Blood, Bullets, and Gun Molls
Although profits were dropping for other comics publishers, there was one publisher who was not only hanging on but also prospering. The publisher of Crime Does Not Pay and Crime and Punishment was Lev Gleason, the employer of two artists, Charles Biro and Bob Wood, who would take his circulation soaring to the one million mark and beyond. In its heyday in the late forties Crime Does Not Pay sold more than 4 million copies a month.
Gleason, Biro, and Wood had been involved
in crime comics since June 1942, when Silver Streak Comics, Gleason's
first title, changed to Crime Does Not Pay with issue #22, the first
crime comic and a hot collector's item valued from $194 to $1650 - certainly
contradicting its title!
.
There are two stories about how Crime
Does Not Pay came about. One has it that the comic was inspired by
a moralizing B-movie. The other has it that one night Biro (who had a reputation
as a heavy drinker) was sitting in a bar when he was approached by a pimp
with a proposition. Biro turned him down and the next day was startled
to see the man's picture in the paper for kidnapping a woman! He told Wood
about it, which inspired a gabfest about crime, and Silver Streak Comics
was soon a thing of the past.
Whatever the case, Crime Does Not Pay
was
launched. Biro had scripted and drawn crime stories for other Gleason titles
like
Daredevil and Boy Comics,
and
knew what kids wanted --lots of gore! Artist Bob Fujitani recalled that
Biro had said "Forget about art. Go for the detail, the nuances. Bullets
going through the head. Brains blowing out the back." With additional
scripts and art by Bob Wood, Gleason's comics produced countless pseudo
documentaries about supposedly "true" crime exploits in anthology formats
that portrayed a wide variety of violence frequently directed at women.
Disguised as morality plays and illustrated by artists like George (Iron
Man) Tuska, Dan Barry, and Bob Fujitani, Gleason's comics began outselling
Superman.
Other publishers were not slow to notice and quickly jumped on the industry's latest bandwagon.

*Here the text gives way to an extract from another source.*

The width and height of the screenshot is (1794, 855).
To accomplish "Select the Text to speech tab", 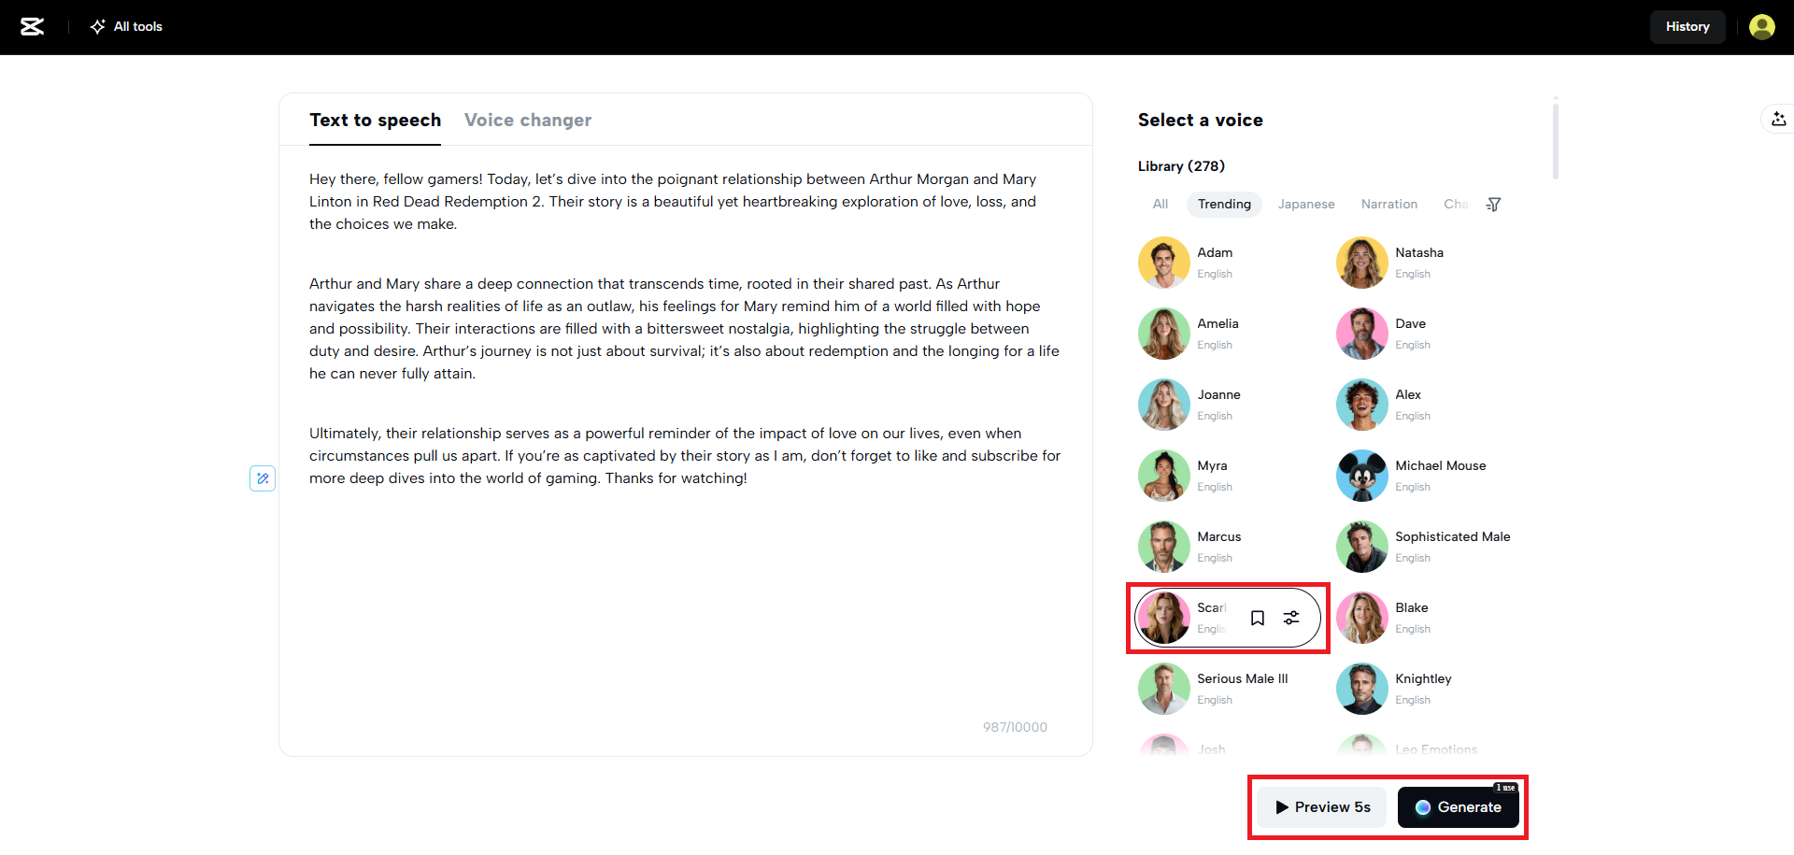I will point(375,120).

By 1948 thirty-eight crime comics, representing fifteen percent of all comics titles, were on the stands. Joe Simon and Jack Kirby produced Headline Comics, which featured stories about real criminals like Bonnie and Clyde and Ma Barker (a comic Kirby would try to reinvent in 1971 with the b&w DC title, In The Days of the Mob). There was also E.C.'s Crime Patrol and War Against Crime, Hillman's Crime Detective Stories, St. John's Authentic Police Cases, Atlas' Crime Must Lose, Victor Fox's Crime Incorporated, Charlton's Crime and Justice, and on and on -- a whole lot of crime for a dime!

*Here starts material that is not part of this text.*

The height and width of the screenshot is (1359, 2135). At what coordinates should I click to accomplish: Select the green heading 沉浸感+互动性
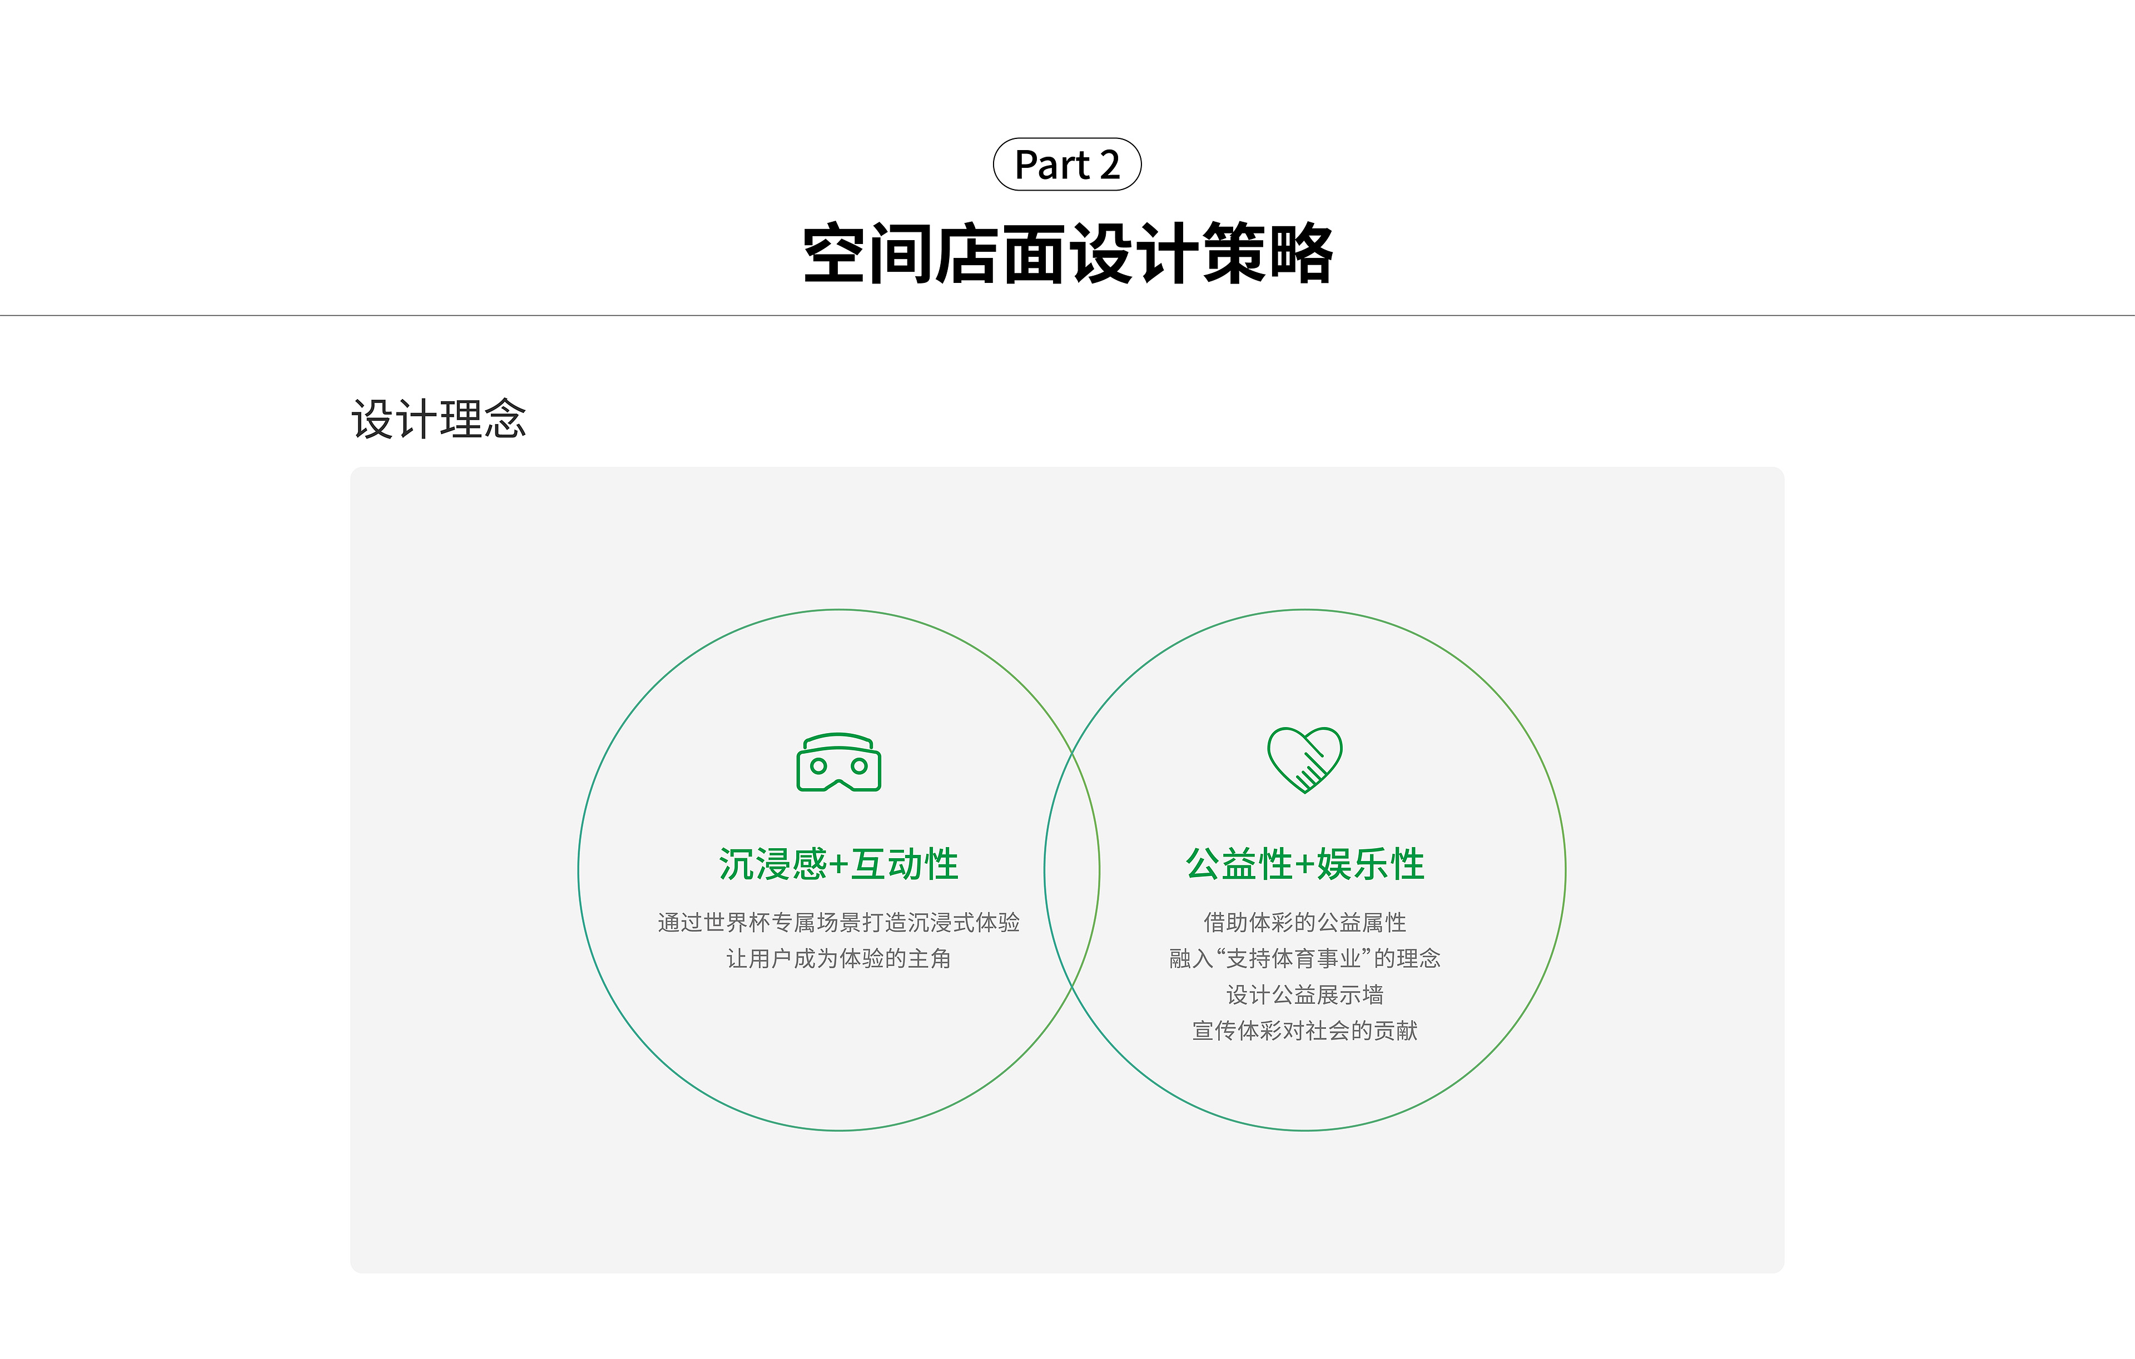click(x=838, y=864)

This explosion in crime comics attracted
the attention of the media. Time Magazine published a story about
copycat crimes by kids who read comic books. The history of Dr. Frederic
Wertham's crusade against crime and horror comics is well known and started
with a symposium called "The Psychopathology of Comic Books," that concluded,
among other things, that comics glorified sadism. (E.C. comics were
a prime target --check out the Johnny Craig cover over on the left!) Citizen
groups organized against horror and crime comics and newspapers and radio
stations editorialized against them.
Did comics actually contribute to youth crime rates in those days? If so, we in the 21st century are in for major trouble: pop culture in comics, television, and film these days is miles more violent than anything we've seen in previous decades. I doubt the premise and have my own theories, but I'm not about to turn this feature into my own personal soapbox. It's a debate that will no doubt go on and on well into our new century.
When the heat began to come down on crime comics some publishers made attempts to avoid the bullet (so to speak). Fox slapped "For Adults Only" in his titles and Gleason pasted "Not Intended for Children" on his. Going further, Gleason, together with Bill Gaines (E.C.), Harold Moore (Famous Funnies) and Rae Hermen (Orbit), together with two distributors, formed the Association of Comics Magazine Publishers (AMCP) with the idea that all publishers would regulate the contents of their comics, meeting some level of decency. To no avail; the big publishers refused to join, and the smaller ones were too reliant on gore and sex. As we know, the years 1954-1955 were the comic book industry's equivalent of the St. Valentine's Day Massacre. When the smoke cleared, the Comics Code Authority ruled supreme over a decimated and pallid field. Juvenile deliquency, as we all know, instantly wilted.
Charles Biro left the comics field in 1962
to work as a graphics artist for NBC and died of natural causes in 1972.
Bob Wood, who suffered from alcoholism, bludgeoned a woman to death in
1958. A year after serving a three year sentence at Sing-Sing, the writer/artist
stepped out from behind a parked car and was killed instantly by a truck.